Escape from Big Tech: Internet 3.0

The Internet has been a cesspool of nastiness and idiocy since the days of dialup. From the casual cruelties of early chatrooms and indecencies and irreverence of electronic message boards to the ginned up outrage, angry mobs of trolls, broadband porn and shock and snark sites of today, online culture is tolerated as an unfortunate side effect of radical free speech, unfiltered by censors or gatekeepers. Shielded by glass and empowered by avatars, our collective id surges forth as obsession, aggression, delusion, fatuity, and deviance.

Reading a comments section almost anywhere online leaves the impression that the Internet is populated by teenagers. And it is, in a sense. The psychological architecture of the Internet causes regression to infantile narcissism on a mass scale. Algorithms flatter our taste and inflate a grandiose sense of self-importance. Our minds are seduced by the pleasures of seeing without being seen; being seen without knowing by whom exactly; by being in touch but out of reach; by ripples of applause and silence from familiar crowds that like™ us; by a gluttony of content that satisfies every craving and appetite; by a googol of information stripped of knowledge to validate any belief system. We are entranced by the reflections of ourselves in flickering lights backed by overwhelming computing force.

The Internet is no toolbox and apps are no mere tools like screwdrivers and hacksaws. No toolbox ever dominated the human psych as totally as the Internet. Phone zombies stagger down city streets and crash cars clumsily, neglecting even their own offspring. Singles swipe for love until their fingers bleed and they blind themselves to the beauty right in front them. The Internet poisons the mind of its users. It doesn’t have to be this way.

Like everyone, I’d succumbed without giving it much thought. A friend gets high off the latest greatest app/site/device and pushes it on me. Experimentation is always so tantalizingly easy. All you could want for free or 1-Click™ to build that habit and sustained by the systematic violation or evasion of the rules of copyright, employment, competition, and anti-discrimination. Once they have you then begins surveillance of your every digital move followed by A/B-tested behavioral modification to inculcate patterns that profit their business model.

Tug at the utopian veil shrouding Big Tech and it reveals information empires built by men-children. The great crime behind their fortunes is the human cost of online culture. They own the Internet. Its design and operation serves them. The toxicity of the Internet is the toxicity of Facebook’s Internet, of Google’s Internet. There can be a better Internet.

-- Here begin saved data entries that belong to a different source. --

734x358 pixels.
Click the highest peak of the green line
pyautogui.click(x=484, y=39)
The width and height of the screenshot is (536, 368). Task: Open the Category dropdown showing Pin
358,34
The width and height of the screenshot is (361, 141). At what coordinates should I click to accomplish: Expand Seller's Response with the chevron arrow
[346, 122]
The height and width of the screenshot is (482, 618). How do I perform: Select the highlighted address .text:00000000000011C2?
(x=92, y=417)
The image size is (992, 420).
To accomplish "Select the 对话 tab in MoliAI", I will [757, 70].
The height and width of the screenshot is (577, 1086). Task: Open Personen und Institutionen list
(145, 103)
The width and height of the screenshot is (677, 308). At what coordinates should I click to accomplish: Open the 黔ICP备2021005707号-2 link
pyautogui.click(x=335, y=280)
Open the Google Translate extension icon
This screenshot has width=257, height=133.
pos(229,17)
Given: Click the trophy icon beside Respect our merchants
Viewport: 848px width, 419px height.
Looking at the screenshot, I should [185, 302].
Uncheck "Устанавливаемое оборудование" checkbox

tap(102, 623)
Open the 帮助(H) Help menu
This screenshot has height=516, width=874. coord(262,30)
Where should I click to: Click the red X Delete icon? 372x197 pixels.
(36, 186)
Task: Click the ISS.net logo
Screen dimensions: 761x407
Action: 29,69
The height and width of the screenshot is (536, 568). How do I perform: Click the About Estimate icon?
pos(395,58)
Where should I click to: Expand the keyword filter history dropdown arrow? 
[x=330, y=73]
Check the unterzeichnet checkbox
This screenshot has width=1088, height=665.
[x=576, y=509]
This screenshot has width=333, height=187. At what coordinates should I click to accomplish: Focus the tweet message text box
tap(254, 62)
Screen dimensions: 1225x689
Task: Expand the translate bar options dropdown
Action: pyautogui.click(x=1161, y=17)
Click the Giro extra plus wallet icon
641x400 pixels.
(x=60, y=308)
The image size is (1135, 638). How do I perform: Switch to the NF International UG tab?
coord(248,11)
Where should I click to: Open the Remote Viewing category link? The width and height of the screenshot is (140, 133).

A couple principles should guide us as we escape from Big Tech and make our way to the Internet 3.0.

· First, Internet pluralism. User traffic and data are key commodities in the digital economy which are a source of user power when deployed strategically. Redirecting data and traffic away from Big Tech undermines their monopolies, creates openings for diverse competitors, and limits the reach of surveillance. Worthy alternatives exist for many of Big Tech’s services. Patronize them.

· Second, pay for say. Someone always pays and whoever pays has the say. In the ad-supported business model of Facebook and Google, advertisers pay them to package user attention into a commodity, no matter how harmful the methods for generating that attention. As paying subscribers or members, however, users have the say and can demand corporate social responsibility.

· Third, find your Internet. Big Tech’s Internet is a mass Internet. They onboarded vast swaths of online life to feed their digital advertising machines. Users followed their friends onto crowded platforms and sought out their network and niche within them. But those platforms aren’t for them; they were built for everyone. A better Internet, a smaller and more cohesive Internet governed by human values is out there waiting for us. There on Internet 3.0 perhaps the original promise of the Internet as a space for radical freedom, possibility, and connection will become a reality.